By Alex Watt for Redbook©
© broadcastertr – Getty Images
If you’re being honest, lying is probably a big part of your daily life. Even if you’re not running a pyramid scheme or cheating on your partner, little “white lies” or “untruths” likely fly out of your mouth as regularly as planes do at JFK Airport. Sometimes it’s out of kindness, sometimes it’s out of convenience—but either way, it’s a lie. And that’s the truth.
“I’ll be there in 5 minutes.”
When you’re running late, “5 minutes” can really mean anything from 10 to 20 minutes. So if someone tells you they’re “20 minutes late,” you might as well get comfortable.
“We need to catch up!”
Making polite conversation when you run into a coworker can often make you want to run in the other direction — yet for some reason we feel obligated to make plans for a more in-depth catch-up before scurrying off. It’s not real unless someone sends a calendar invite, and chances are, neither one of you is going to follow through.

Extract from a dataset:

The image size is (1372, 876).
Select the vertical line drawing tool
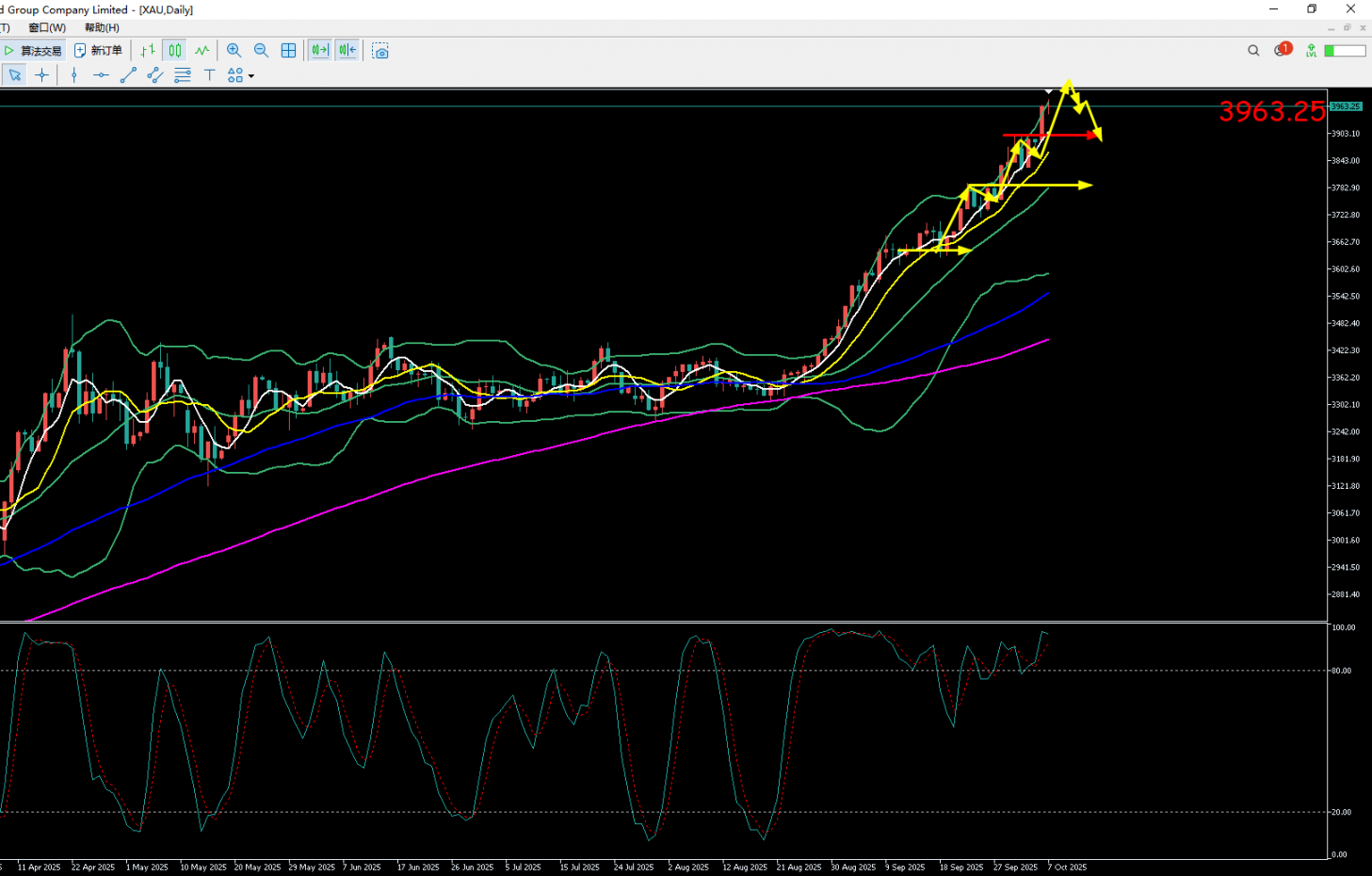(73, 75)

“That name sounds familiar.”
No, the name of your co-worker’s boyfriend’s former college roommate probably doesn’t sound familiar, but but it still feels good to seem so well-connected.
“I didn’t get your text.”
Blaming a failure in technology is one of the oldest tricks in the book. You got the text, the text simply didn’t get your attention.

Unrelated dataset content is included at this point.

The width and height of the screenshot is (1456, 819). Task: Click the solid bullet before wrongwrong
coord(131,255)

“I was going to say that!”
No, you weren’t going to say the clever thing you just heard someone say. You just wish you had.
If you’re so humbled by whatever award or accolade you just received, why do you keep talking about it? Humble people don’t brag, they let their accomplishment speak for itself…and befriend people who will tell everyone so they don’t have to.
“I’m too tired.”
On the surface, this is true—we’re all tired. It’s a lie, however, when you say you’re too exhausted to go to the movies with a friend, but stay up until 3am watching videos on the internet.
“I didn’t mean to!”
Everyone has done something wrong and then blamed it on an accident. Maybe try a different excuse next time you spend 20 minutes guessing your significant others’ passcode, scrolling through their photo library, and sending yourself every suspicious photo they’ve ever taken.
“I’ll do it later.”
Yeah, maybe you will do it later, but probably even later than the late you initially imagined. Stop using vague language to shield your laziness. You’re not fooling anyone.
“This is delicious.”
When tasting someone’s cooking, always go with a polite reaction — even if it’s a bit of a fib.
“It was here a second ago…”
If it was there a second ago, the search would be over. It’s more likely that it was there two days ago and has since been moved — or you’re just plain forgetful.
“This is the best gift ever!”
A sweater that isn’t your style, doesn’t fit, and is so coarse even the moths don’t want anything to do with it is “the best gift ever”? It must be one of those Christmas miracles you hear about.
“I was only kidding”
Put your foot in your mouth, and now you’re trying to back-pedal? Chalking the blunder up to a joke is one way to do it…though it’s not very convincing.
“I’m busy that weekend”
It’s a lot easier to make plans up than it is to actually make and keep real ones. Especially when you really, really, really don’t want to.
“I’ll just have one.”
Lying to yourself might not seem that bad, but it also impacts the people who invite you to try their nachos.